Edit the records below so that every "Instruction" becomes "Goal", and leave everything else unchanged.
────
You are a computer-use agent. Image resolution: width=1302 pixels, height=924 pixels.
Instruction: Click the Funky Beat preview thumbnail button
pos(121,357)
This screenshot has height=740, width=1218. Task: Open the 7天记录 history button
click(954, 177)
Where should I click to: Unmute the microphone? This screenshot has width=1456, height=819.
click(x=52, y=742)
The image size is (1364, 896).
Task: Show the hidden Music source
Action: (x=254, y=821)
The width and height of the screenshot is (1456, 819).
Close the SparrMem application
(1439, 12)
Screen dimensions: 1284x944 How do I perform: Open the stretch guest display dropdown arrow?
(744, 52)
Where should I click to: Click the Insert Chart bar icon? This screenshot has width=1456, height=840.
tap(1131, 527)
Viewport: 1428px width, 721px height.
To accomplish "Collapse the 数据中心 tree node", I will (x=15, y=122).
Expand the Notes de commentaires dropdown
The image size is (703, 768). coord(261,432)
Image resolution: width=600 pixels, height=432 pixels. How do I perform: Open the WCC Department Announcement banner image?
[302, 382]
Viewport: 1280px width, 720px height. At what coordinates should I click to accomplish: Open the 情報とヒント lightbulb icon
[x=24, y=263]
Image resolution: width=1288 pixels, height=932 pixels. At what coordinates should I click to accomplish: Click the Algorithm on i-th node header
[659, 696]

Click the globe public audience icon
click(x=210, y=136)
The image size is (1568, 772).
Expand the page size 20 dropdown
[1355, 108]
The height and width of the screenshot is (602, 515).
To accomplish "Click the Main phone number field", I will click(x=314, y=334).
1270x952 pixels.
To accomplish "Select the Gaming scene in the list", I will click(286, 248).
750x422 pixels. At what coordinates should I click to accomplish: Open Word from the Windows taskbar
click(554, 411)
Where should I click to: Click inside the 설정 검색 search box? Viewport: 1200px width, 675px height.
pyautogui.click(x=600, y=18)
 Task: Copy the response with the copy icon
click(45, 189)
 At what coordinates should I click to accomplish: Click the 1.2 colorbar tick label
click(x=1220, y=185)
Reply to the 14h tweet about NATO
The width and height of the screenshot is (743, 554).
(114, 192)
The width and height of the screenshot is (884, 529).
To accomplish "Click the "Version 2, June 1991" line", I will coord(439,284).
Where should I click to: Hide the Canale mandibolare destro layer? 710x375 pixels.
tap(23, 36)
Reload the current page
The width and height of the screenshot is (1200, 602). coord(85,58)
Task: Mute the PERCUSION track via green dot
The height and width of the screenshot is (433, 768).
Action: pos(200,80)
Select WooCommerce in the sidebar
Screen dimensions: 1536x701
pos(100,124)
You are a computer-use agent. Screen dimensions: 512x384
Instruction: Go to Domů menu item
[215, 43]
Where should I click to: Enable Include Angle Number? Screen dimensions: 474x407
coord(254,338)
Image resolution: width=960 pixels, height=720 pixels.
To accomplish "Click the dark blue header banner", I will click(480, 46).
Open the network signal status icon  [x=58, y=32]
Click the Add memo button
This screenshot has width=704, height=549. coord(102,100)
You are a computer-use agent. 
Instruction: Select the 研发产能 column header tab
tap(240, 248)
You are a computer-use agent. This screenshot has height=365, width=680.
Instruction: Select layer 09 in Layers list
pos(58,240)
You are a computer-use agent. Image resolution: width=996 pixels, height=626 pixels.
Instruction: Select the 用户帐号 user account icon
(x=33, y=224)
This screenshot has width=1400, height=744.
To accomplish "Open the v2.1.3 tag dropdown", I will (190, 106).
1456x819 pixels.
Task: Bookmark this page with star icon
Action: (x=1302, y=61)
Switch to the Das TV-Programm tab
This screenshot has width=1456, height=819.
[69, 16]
────
* ANSWER TO THIS TASK:
You are a computer-use agent. Image resolution: width=1302 pixels, height=924 pixels.
Goal: Click the Funky Beat preview thumbnail button
pos(121,357)
This screenshot has height=740, width=1218. Task: Open the 7天记录 history button
click(954, 177)
Where should I click to: Unmute the microphone? This screenshot has width=1456, height=819.
click(x=52, y=742)
The image size is (1364, 896).
Task: Show the hidden Music source
Action: (x=254, y=821)
The width and height of the screenshot is (1456, 819).
Close the SparrMem application
(1439, 12)
Screen dimensions: 1284x944 How do I perform: Open the stretch guest display dropdown arrow?
(744, 52)
Where should I click to: Click the Insert Chart bar icon? This screenshot has width=1456, height=840.
tap(1131, 527)
Viewport: 1428px width, 721px height.
To accomplish "Collapse the 数据中心 tree node", I will (x=15, y=122).
Expand the Notes de commentaires dropdown
The image size is (703, 768). coord(261,432)
Image resolution: width=600 pixels, height=432 pixels. How do I perform: Open the WCC Department Announcement banner image?
[302, 382]
Viewport: 1280px width, 720px height. At what coordinates should I click to accomplish: Open the 情報とヒント lightbulb icon
[x=24, y=263]
Image resolution: width=1288 pixels, height=932 pixels. At what coordinates should I click to accomplish: Click the Algorithm on i-th node header
[659, 696]

Click the globe public audience icon
click(x=210, y=136)
The image size is (1568, 772).
Expand the page size 20 dropdown
[1355, 108]
The height and width of the screenshot is (602, 515).
To accomplish "Click the Main phone number field", I will click(x=314, y=334).
1270x952 pixels.
To accomplish "Select the Gaming scene in the list", I will click(286, 248).
750x422 pixels. At what coordinates should I click to accomplish: Open Word from the Windows taskbar
click(554, 411)
Where should I click to: Click inside the 설정 검색 search box? Viewport: 1200px width, 675px height.
pyautogui.click(x=600, y=18)
 Task: Copy the response with the copy icon
click(45, 189)
 At what coordinates should I click to accomplish: Click the 1.2 colorbar tick label
click(x=1220, y=185)
Reply to the 14h tweet about NATO
The width and height of the screenshot is (743, 554).
(114, 192)
The width and height of the screenshot is (884, 529).
To accomplish "Click the "Version 2, June 1991" line", I will coord(439,284).
Where should I click to: Hide the Canale mandibolare destro layer? 710x375 pixels.
tap(23, 36)
Reload the current page
The width and height of the screenshot is (1200, 602). coord(85,58)
Task: Mute the PERCUSION track via green dot
The height and width of the screenshot is (433, 768).
Action: pos(200,80)
Select WooCommerce in the sidebar
Screen dimensions: 1536x701
pos(100,124)
You are a computer-use agent. Screen dimensions: 512x384
Goal: Go to Domů menu item
[215, 43]
Where should I click to: Enable Include Angle Number? Screen dimensions: 474x407
coord(254,338)
Image resolution: width=960 pixels, height=720 pixels.
To accomplish "Click the dark blue header banner", I will click(480, 46).
Open the network signal status icon  [x=58, y=32]
Click the Add memo button
This screenshot has width=704, height=549. coord(102,100)
You are a computer-use agent. 
Goal: Select the 研发产能 column header tab
tap(240, 248)
You are a computer-use agent. This screenshot has height=365, width=680.
Goal: Select layer 09 in Layers list
pos(58,240)
You are a computer-use agent. Image resolution: width=996 pixels, height=626 pixels.
Goal: Select the 用户帐号 user account icon
(x=33, y=224)
This screenshot has width=1400, height=744.
To accomplish "Open the v2.1.3 tag dropdown", I will (190, 106).
1456x819 pixels.
Task: Bookmark this page with star icon
Action: (x=1302, y=61)
Switch to the Das TV-Programm tab
This screenshot has width=1456, height=819.
[69, 16]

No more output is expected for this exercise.